Instructions for the task
Quote, exactly, the line holding "Go to next page arrow" and all lines after it to the end of the records below. Exclude pictures.

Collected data
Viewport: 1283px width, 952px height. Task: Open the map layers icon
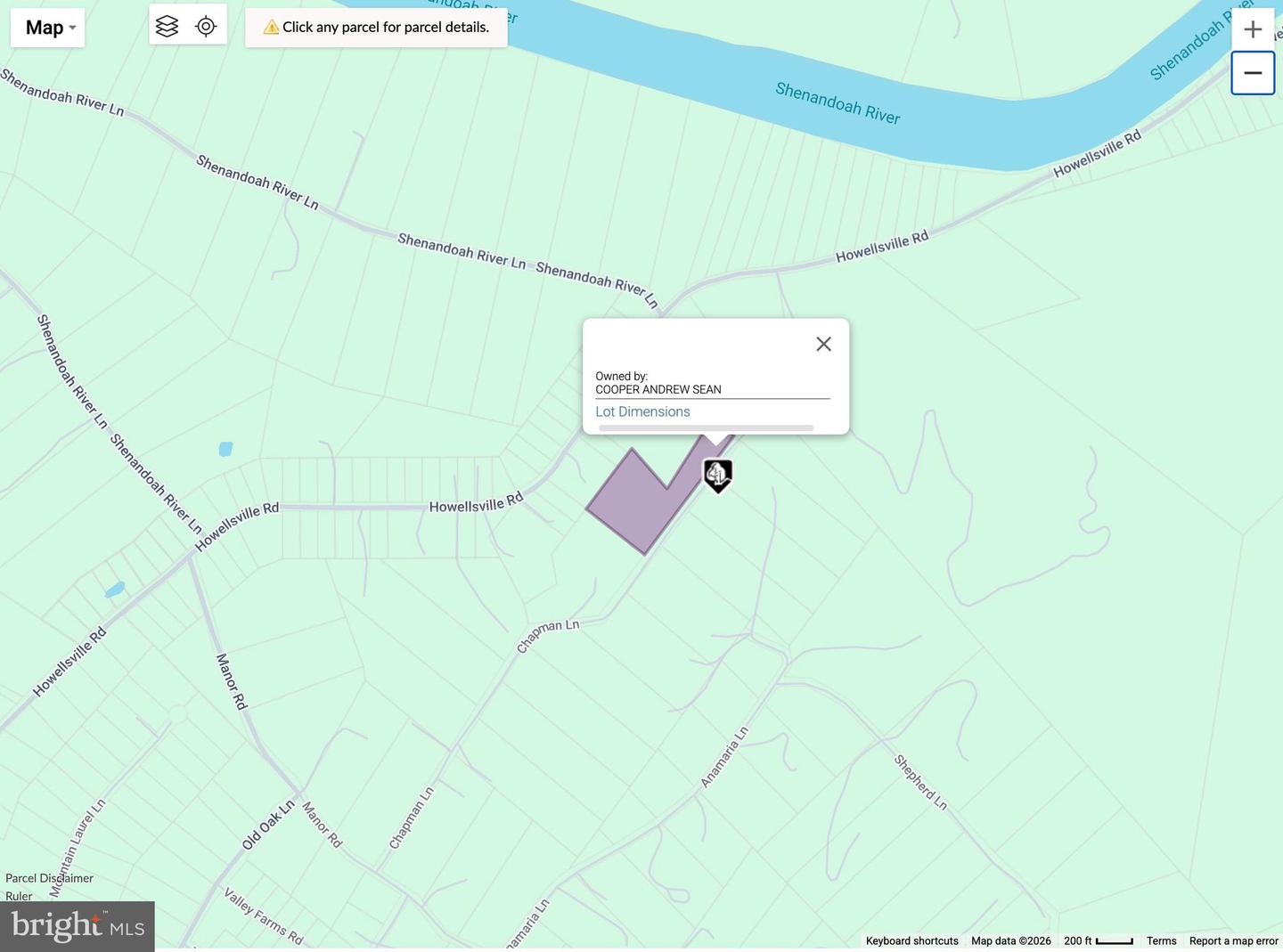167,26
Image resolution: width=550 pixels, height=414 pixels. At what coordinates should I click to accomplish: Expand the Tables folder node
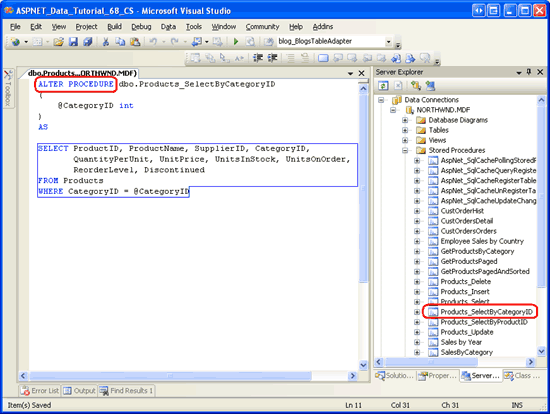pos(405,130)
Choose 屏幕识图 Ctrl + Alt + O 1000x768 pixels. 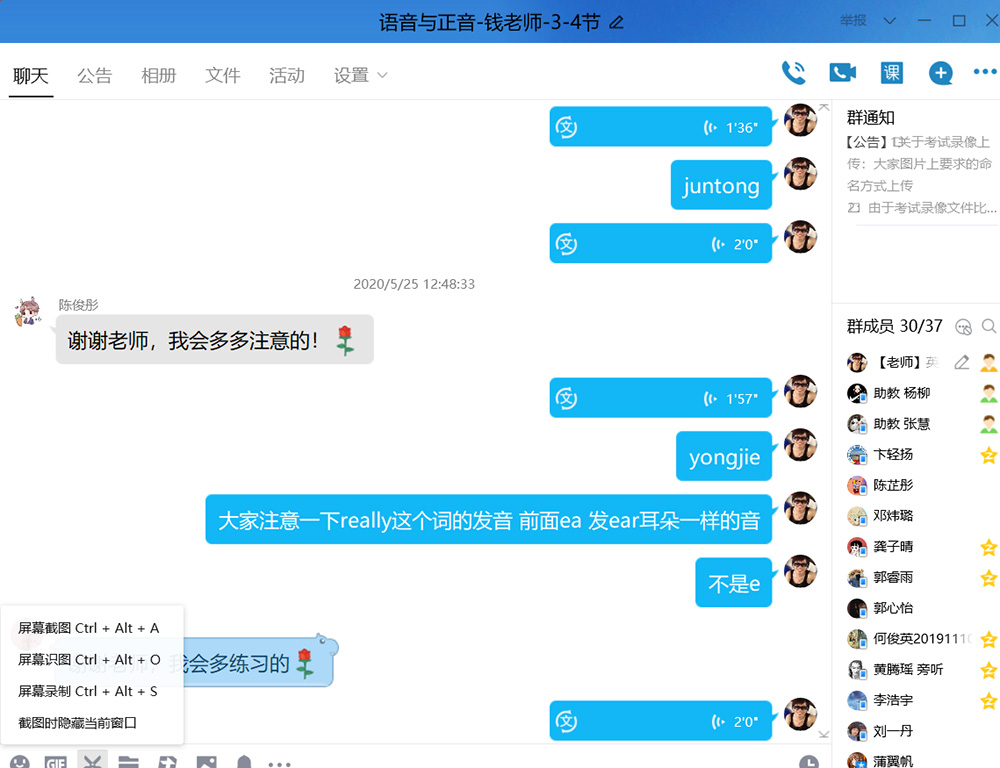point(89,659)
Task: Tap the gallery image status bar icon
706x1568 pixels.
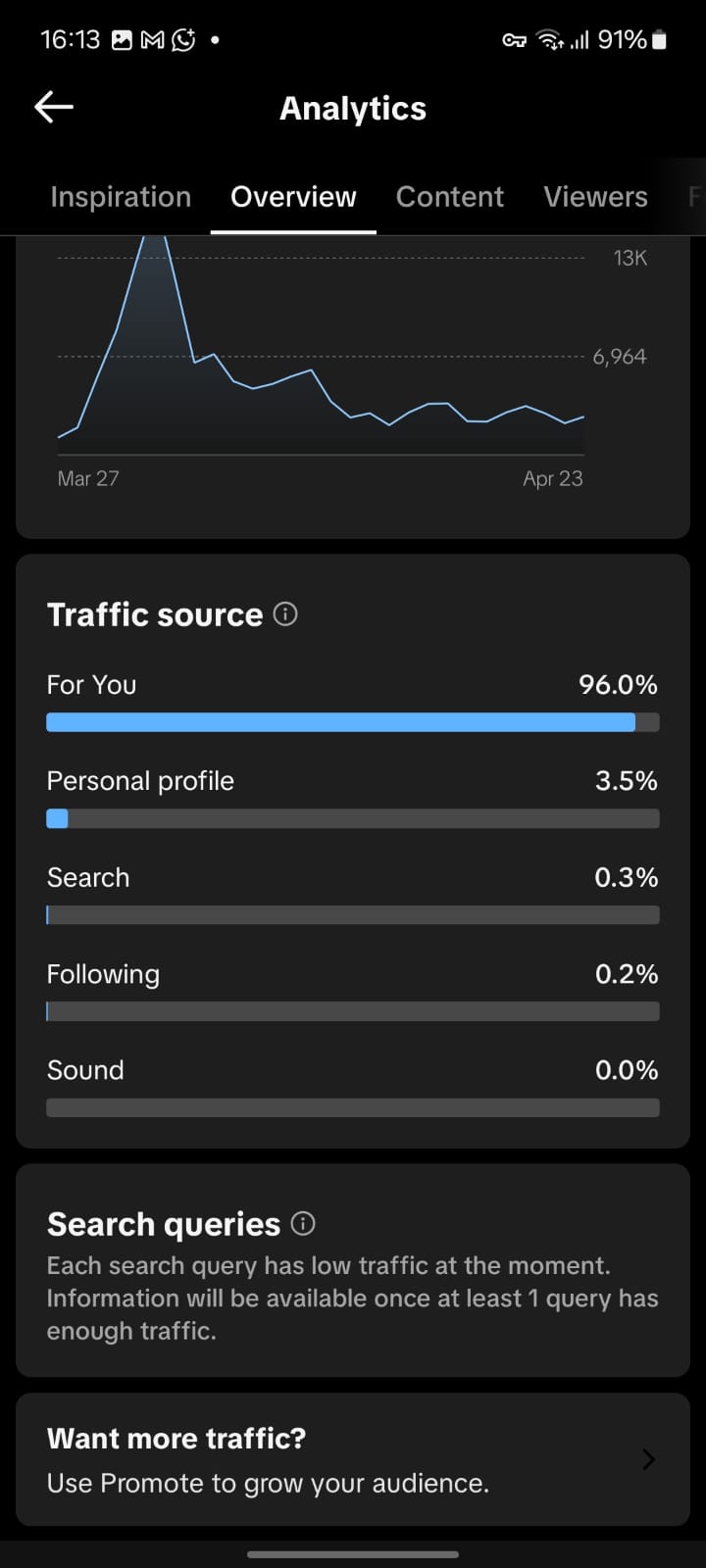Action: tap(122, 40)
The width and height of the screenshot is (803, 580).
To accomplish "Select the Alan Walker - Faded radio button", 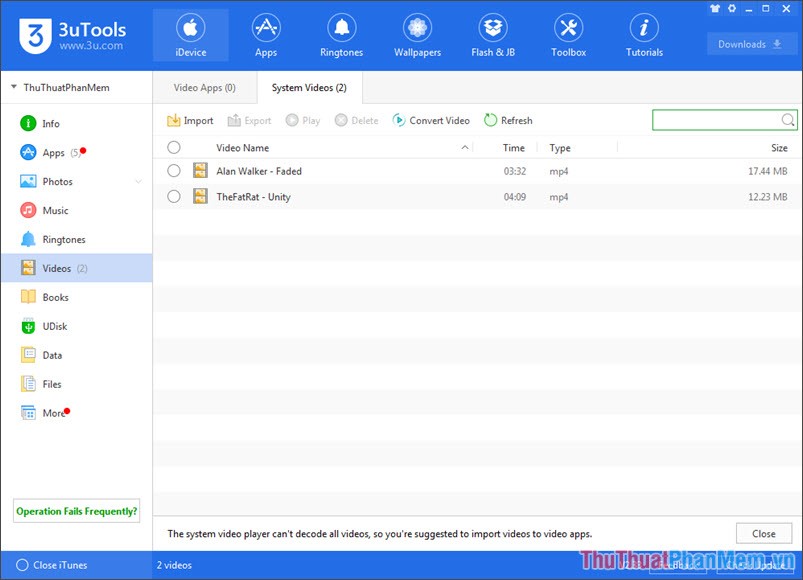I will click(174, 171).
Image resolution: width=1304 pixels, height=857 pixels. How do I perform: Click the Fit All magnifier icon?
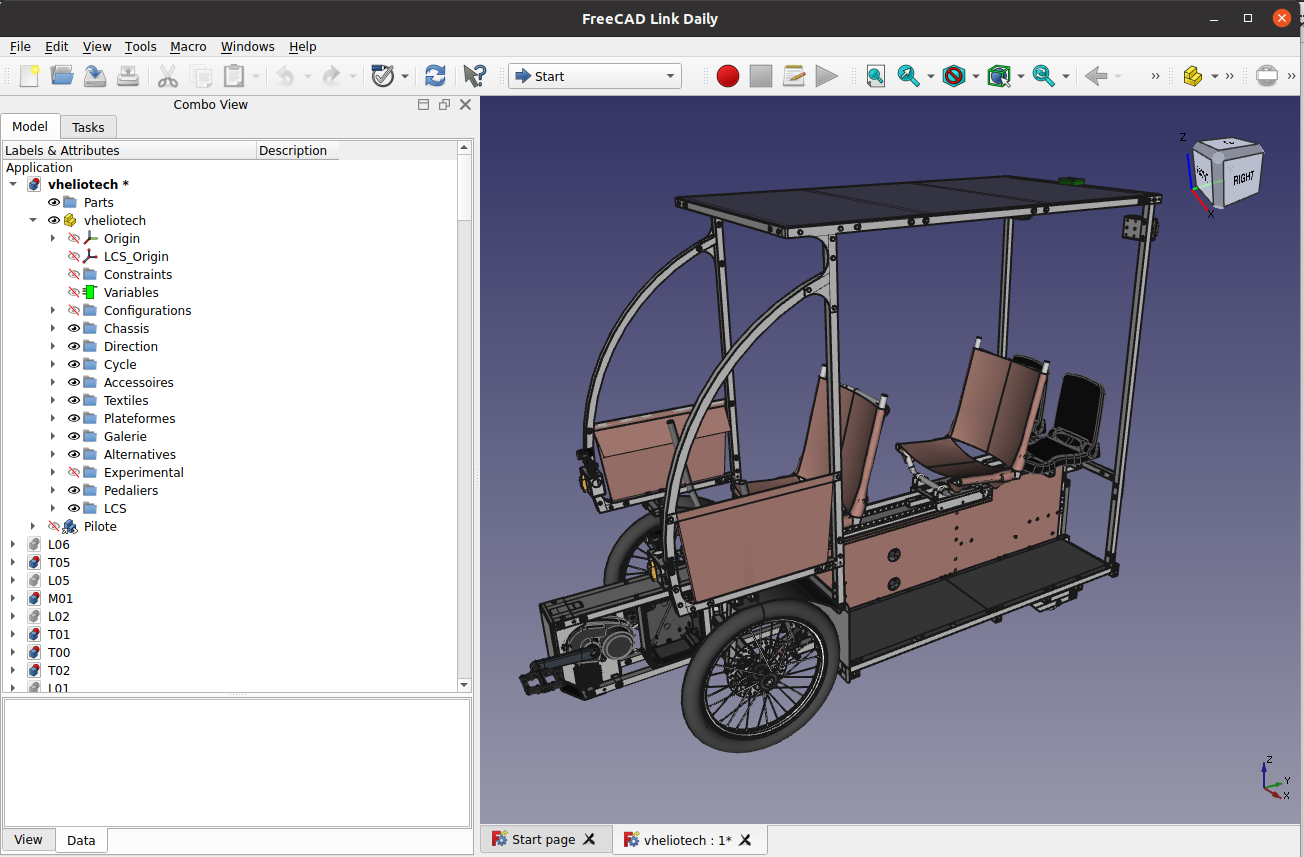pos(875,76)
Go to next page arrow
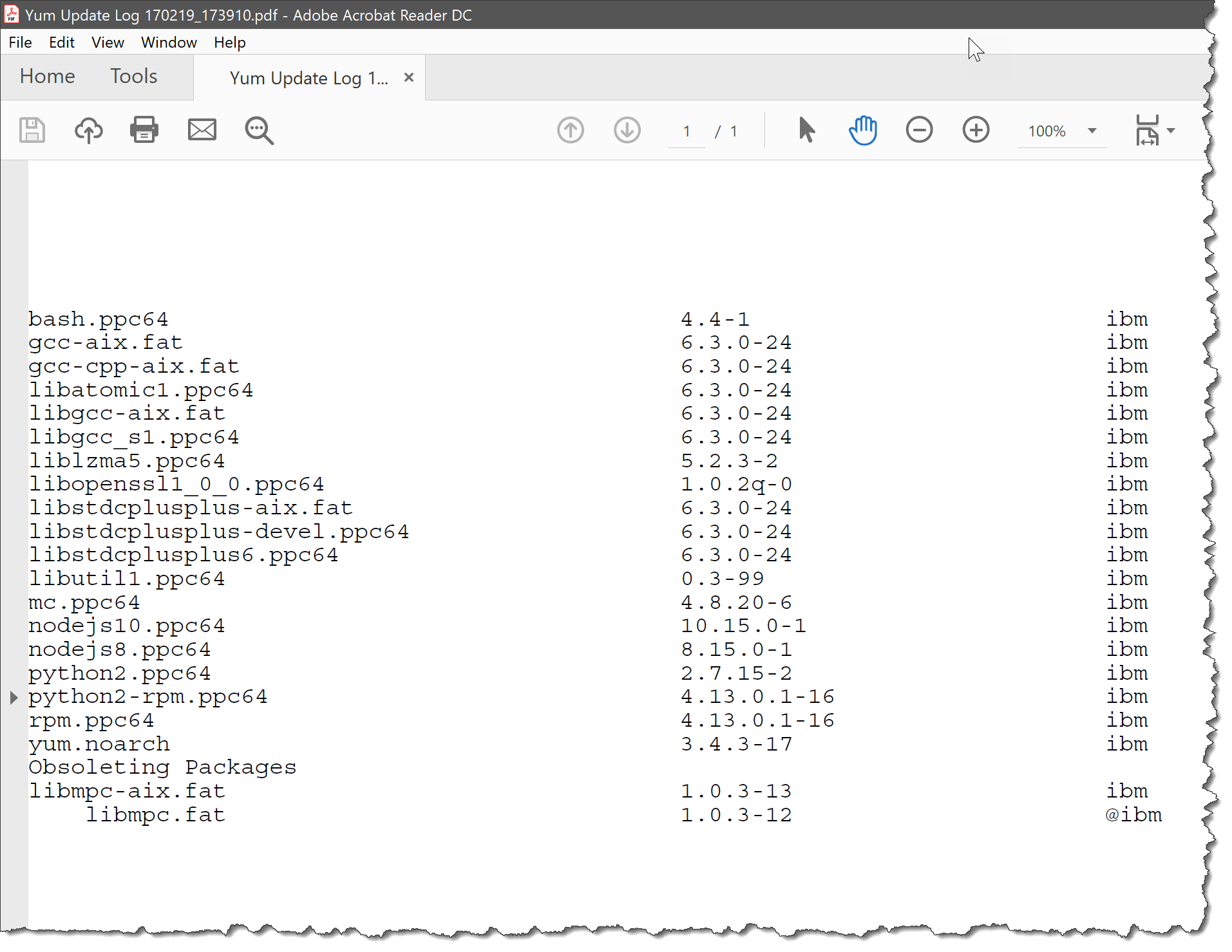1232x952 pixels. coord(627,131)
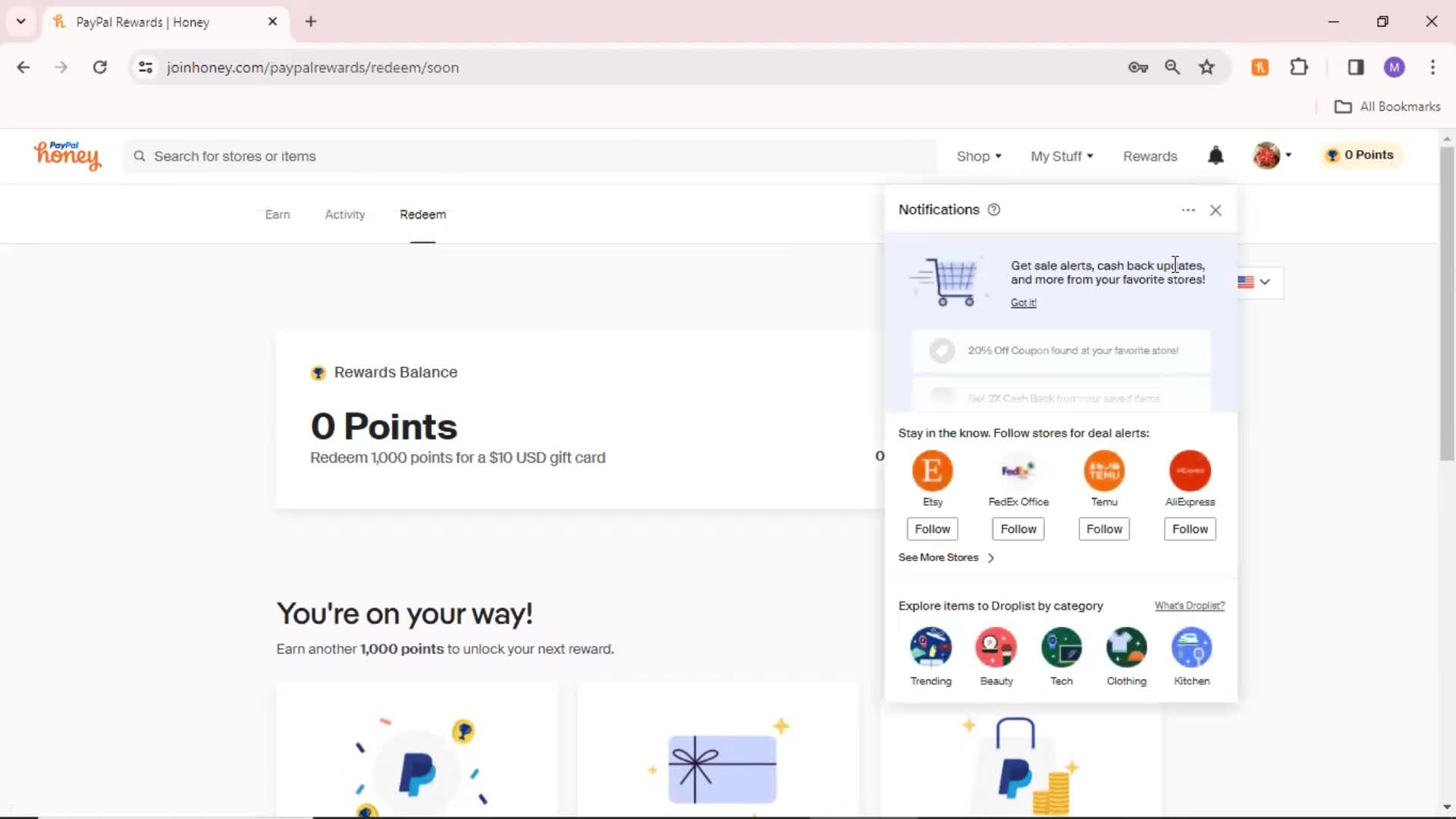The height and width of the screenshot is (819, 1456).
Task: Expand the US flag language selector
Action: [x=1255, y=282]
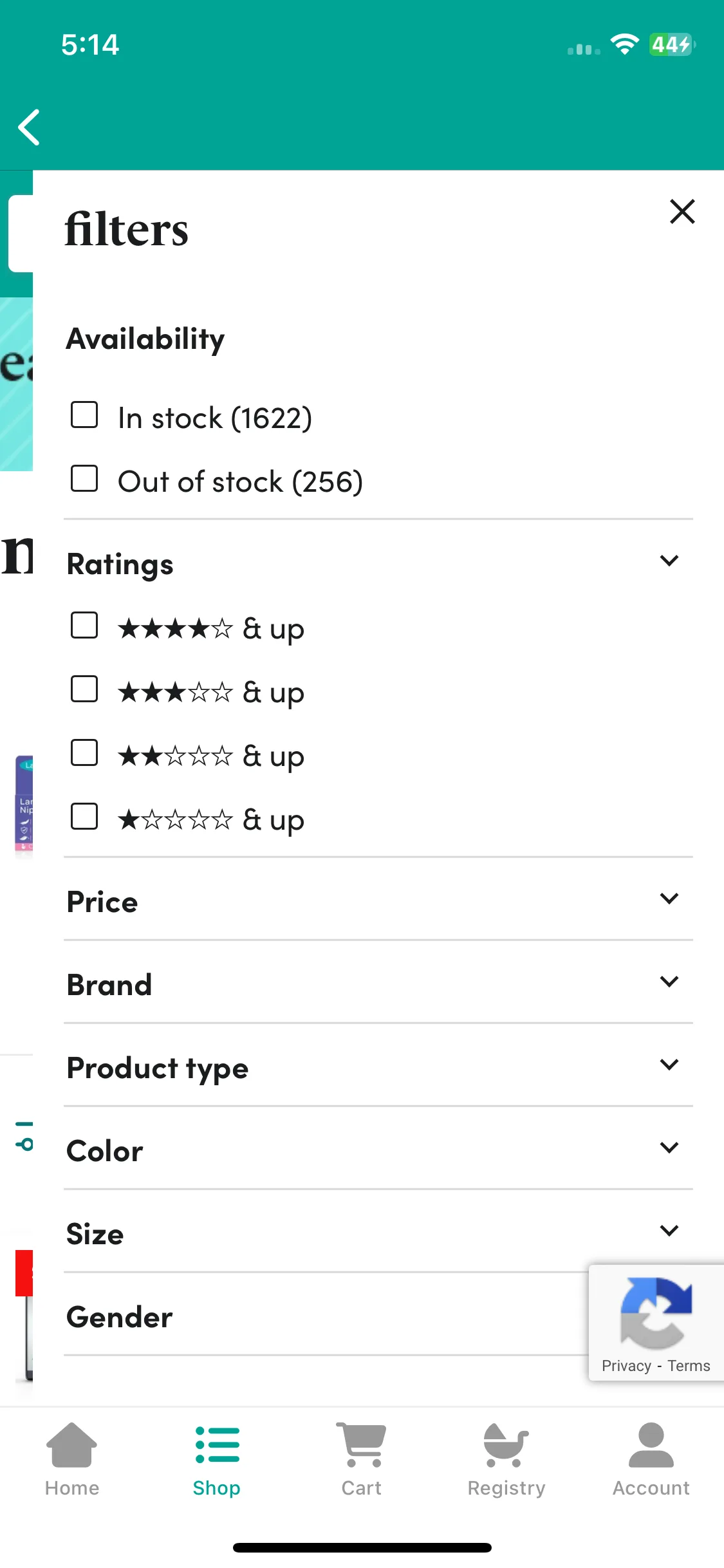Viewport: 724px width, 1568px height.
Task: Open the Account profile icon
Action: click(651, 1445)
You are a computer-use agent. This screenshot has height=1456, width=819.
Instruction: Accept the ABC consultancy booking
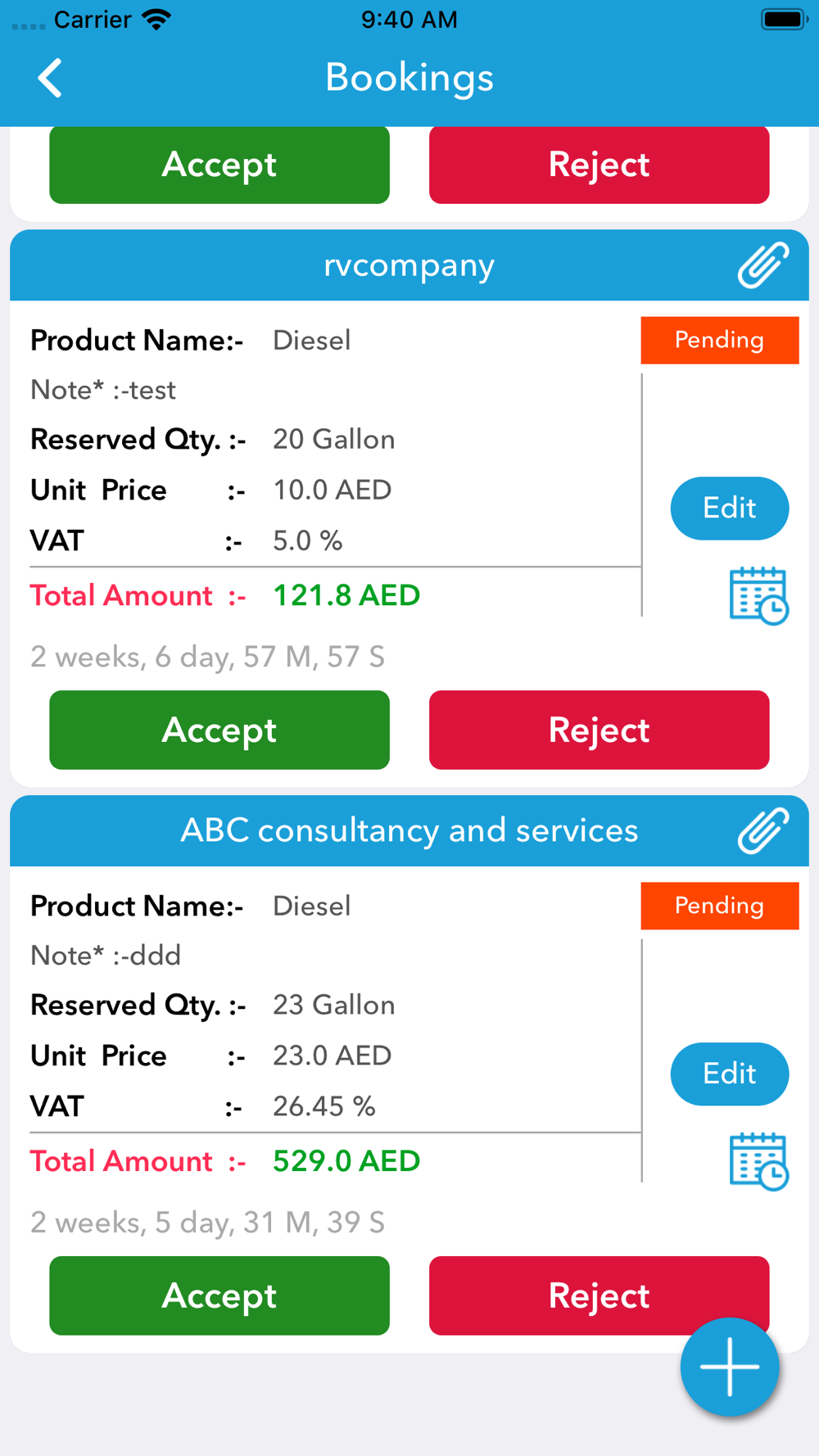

Written response
Go to next page arrow
1232x952 pixels. coord(627,131)
The height and width of the screenshot is (819, 1456).
Task: Expand the US flag language selector
Action: [x=1255, y=282]
Viewport: 724px width, 1568px height.
Task: Open the Account profile icon
Action: click(651, 1445)
You are a computer-use agent. This screenshot has height=1456, width=819.
Instruction: Accept the ABC consultancy booking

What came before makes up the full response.